» What the task requires:
Would you return the listing that follows exactly, leaving its pictures behind?

» Input:
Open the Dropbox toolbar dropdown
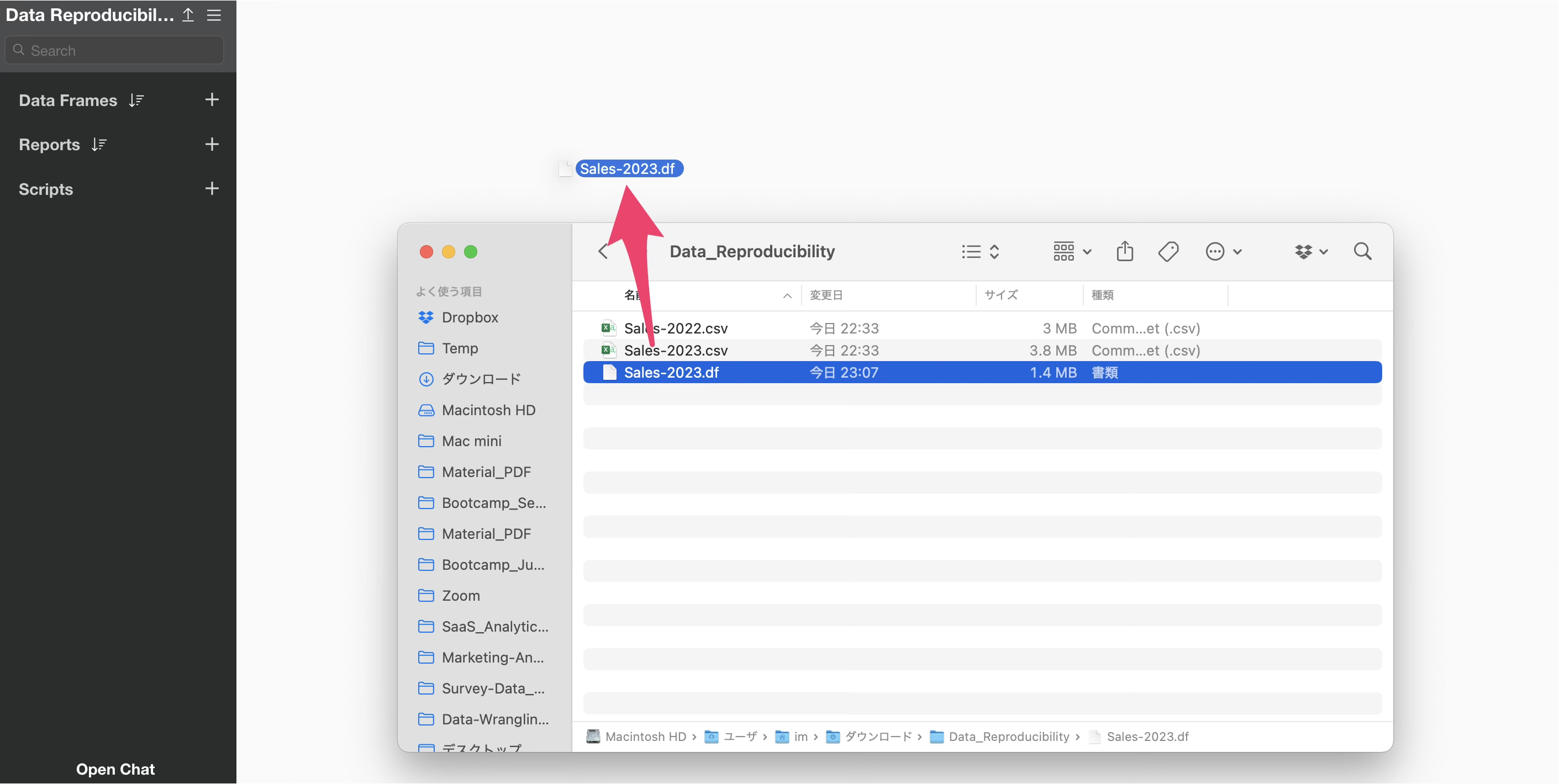Image resolution: width=1559 pixels, height=784 pixels. (x=1311, y=251)
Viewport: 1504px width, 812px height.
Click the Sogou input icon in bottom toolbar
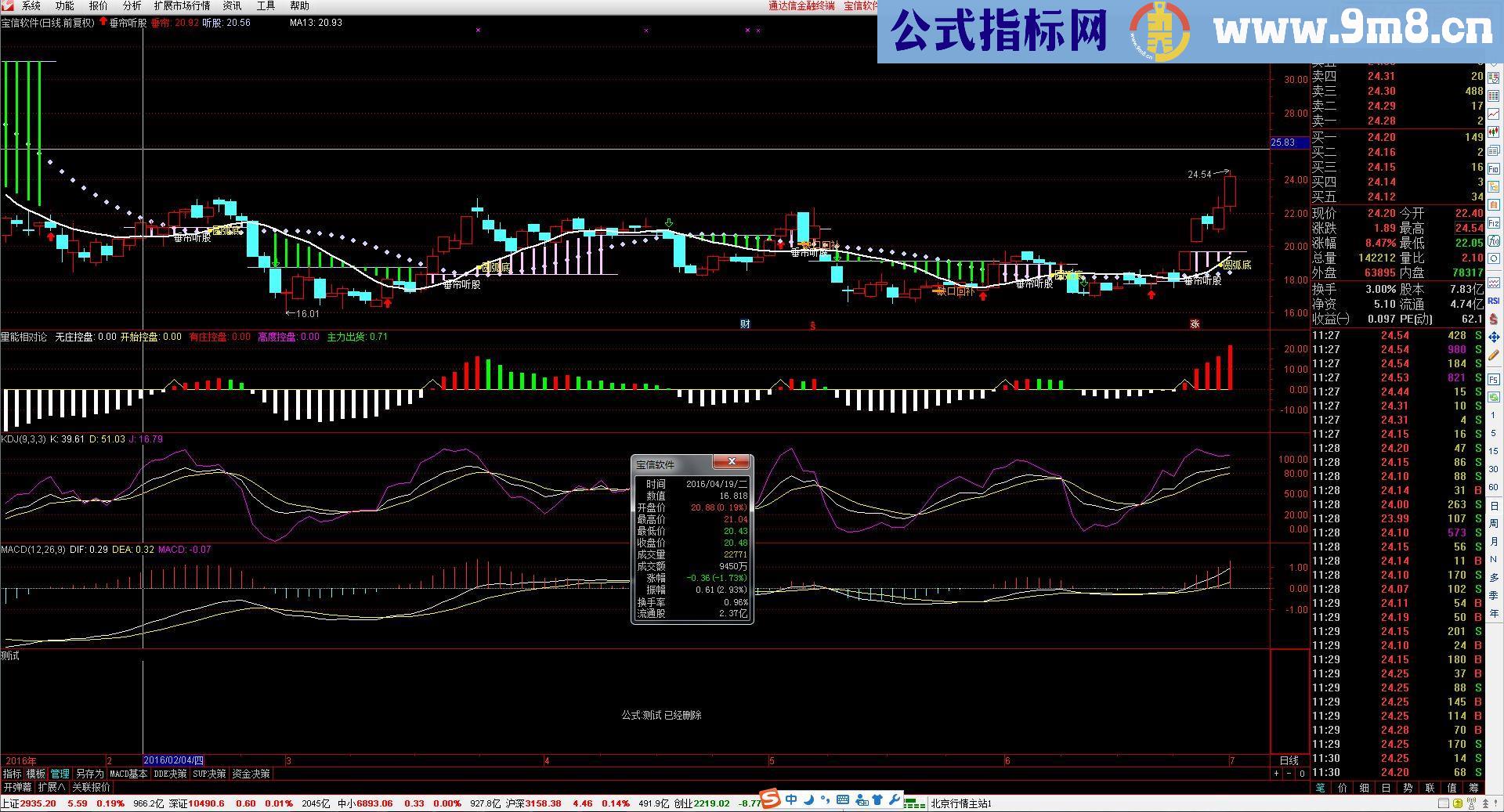tap(769, 800)
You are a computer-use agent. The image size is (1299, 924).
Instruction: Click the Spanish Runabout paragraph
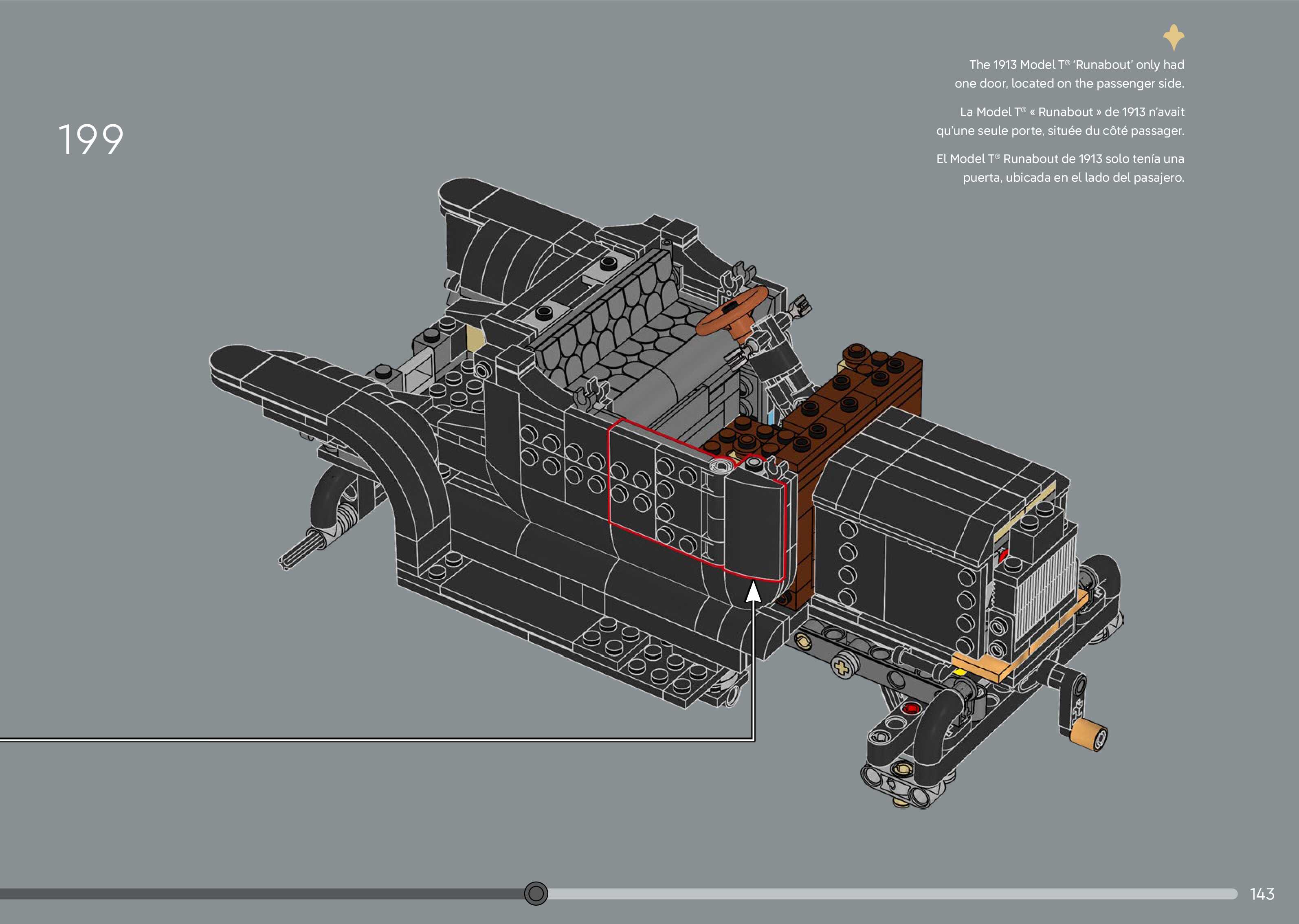[x=1061, y=168]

» Exercise answer:
Open the Dropbox toolbar dropdown
Image resolution: width=1559 pixels, height=784 pixels. (x=1311, y=251)
Viewport: 1504px width, 812px height.
Click the Sogou input icon in bottom toolbar
tap(769, 800)
You are a computer-use agent. The image size is (1299, 924).
Instruction: Click the Spanish Runabout paragraph
[x=1061, y=168]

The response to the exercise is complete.